Scott Kitterman sklist at kitterman.com
Mon Nov 30 14:51:12 PST 2015


On Monday, November 30, 2015 02:15:39 PM Steve Jenkins wrote:
> On Mon, Nov 30, 2015 at 7:12 AM, Benny Pedersen <me at junc.eu> wrote:
> > A. Schulze skrev den 2015-11-30 15:38:
> >> Am 30.11.2015 um 11:52 schrieb Django [BOfH]:
> >>> How good is opendmarc's own spf-implementation? Is it robust enough for
> >>> production.use? Or exists a nother milter for spf review?
> >> 
> >> I do not use nor recommend opendmarc's own spf-implementation.
> > 
> > why not ?
> > 
> > but prefer smf-spf with my own set of patches (
> > 
> >> https://andreasschulze.de/spf)
> > 
> > neat patches, but i dont use smf-spf
> > 
> > would it not make sense to make opendmarc spf safe(r) on its own ?
> > 
> > yes i have sayed it before and properly again :(
> > 
> > make opendkim sign only, and make opendmarc verify spf / dkim
> > 
> > and opendkim could still do the verify aswell, redesign librarys to latest
> > rfcs that is then used in openspf/opendkim/opendmarc, that way we make
> > sure
> > all is up2date with latest rfcs, but stiill have the flexibility to
> > install
> > and use as we wish
> > 
> > Also remember that SPF-Results added by a postfix policy daemon
> > 
> >> require a recent version of postfix ( > 2.10.x ? )
> >> A SFP-Milter work also with older postfix versions.
> > 
> > same does pypolicyd-spf
> > 
> > see headers from this maillists here breaks dkim :(
> 
> I don't remember the exact examples right now, but I do remember a
> discussion where we demonstrated at least one case where the libspf2
> library did a better job of appropriately verifying inbound SPF records
> than opendmarc.
> 
> Matt Domsch (https://github.com/mdomsch) and I co-maintain the libspf2
> package for Fedora and do our best to keep it up-to-date, and the Fedora
> opendmarc package builds against the Fedora libspf2.
> 
> I know that Scott Kitterman does the same for opendmarc on FreeBSD.
> 
> Anyone remember why we all agreed it was "better?" :)

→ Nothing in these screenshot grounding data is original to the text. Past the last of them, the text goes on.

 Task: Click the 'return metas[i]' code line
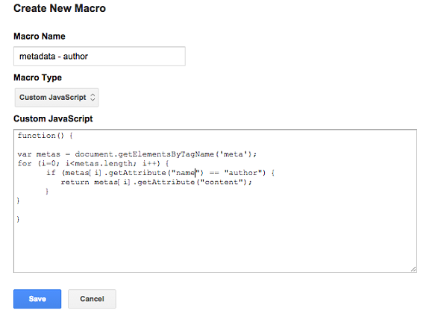[x=156, y=182]
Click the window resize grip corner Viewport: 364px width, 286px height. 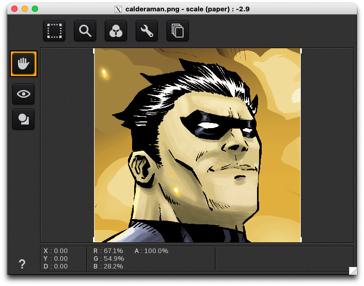click(x=353, y=271)
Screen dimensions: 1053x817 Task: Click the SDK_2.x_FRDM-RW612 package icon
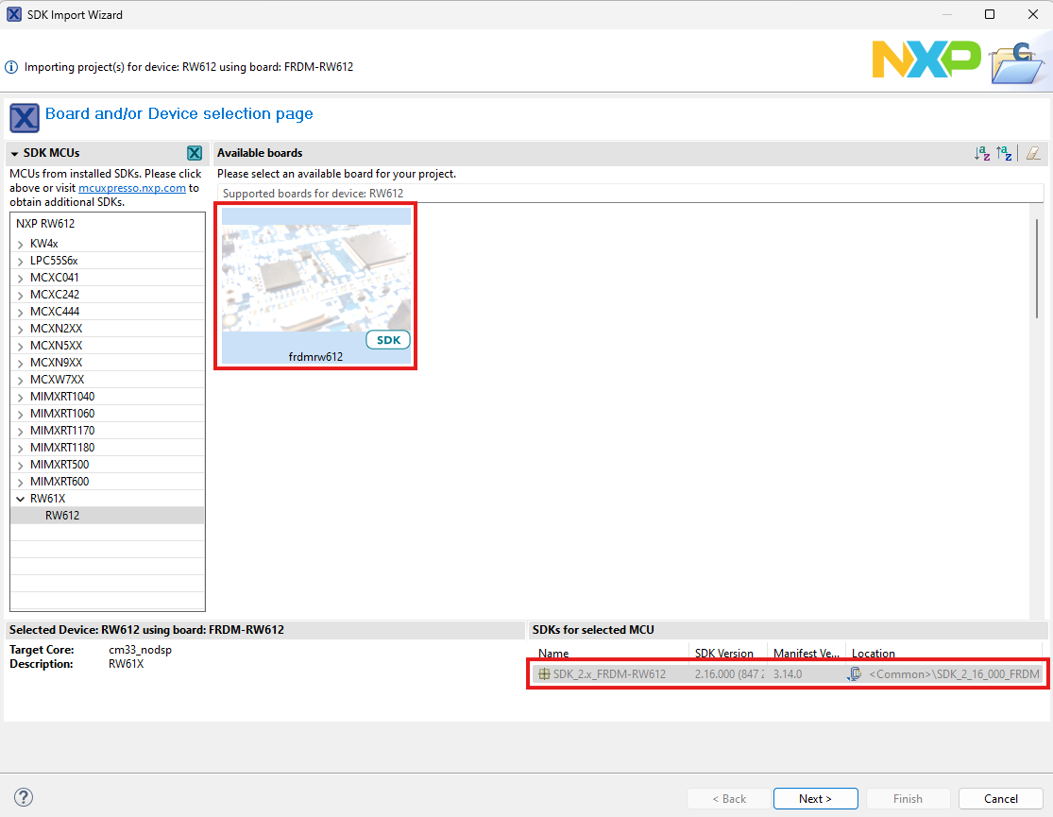click(544, 674)
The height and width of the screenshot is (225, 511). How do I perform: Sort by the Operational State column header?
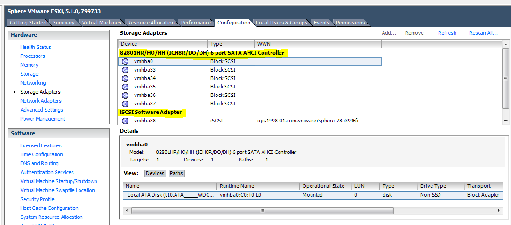pos(324,186)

Actually I do it for Debian, which the also flows to derivatives like Ubuntu. 

The one thing I could never find in the embedded code was where the processing 
limits were enforced.  I'm not an ace C programmer, so I can't swear it's not 
there.  Personally, I think that an SPF implementation that doesn't support at 
least the RFC 4408 processing limits should never be used.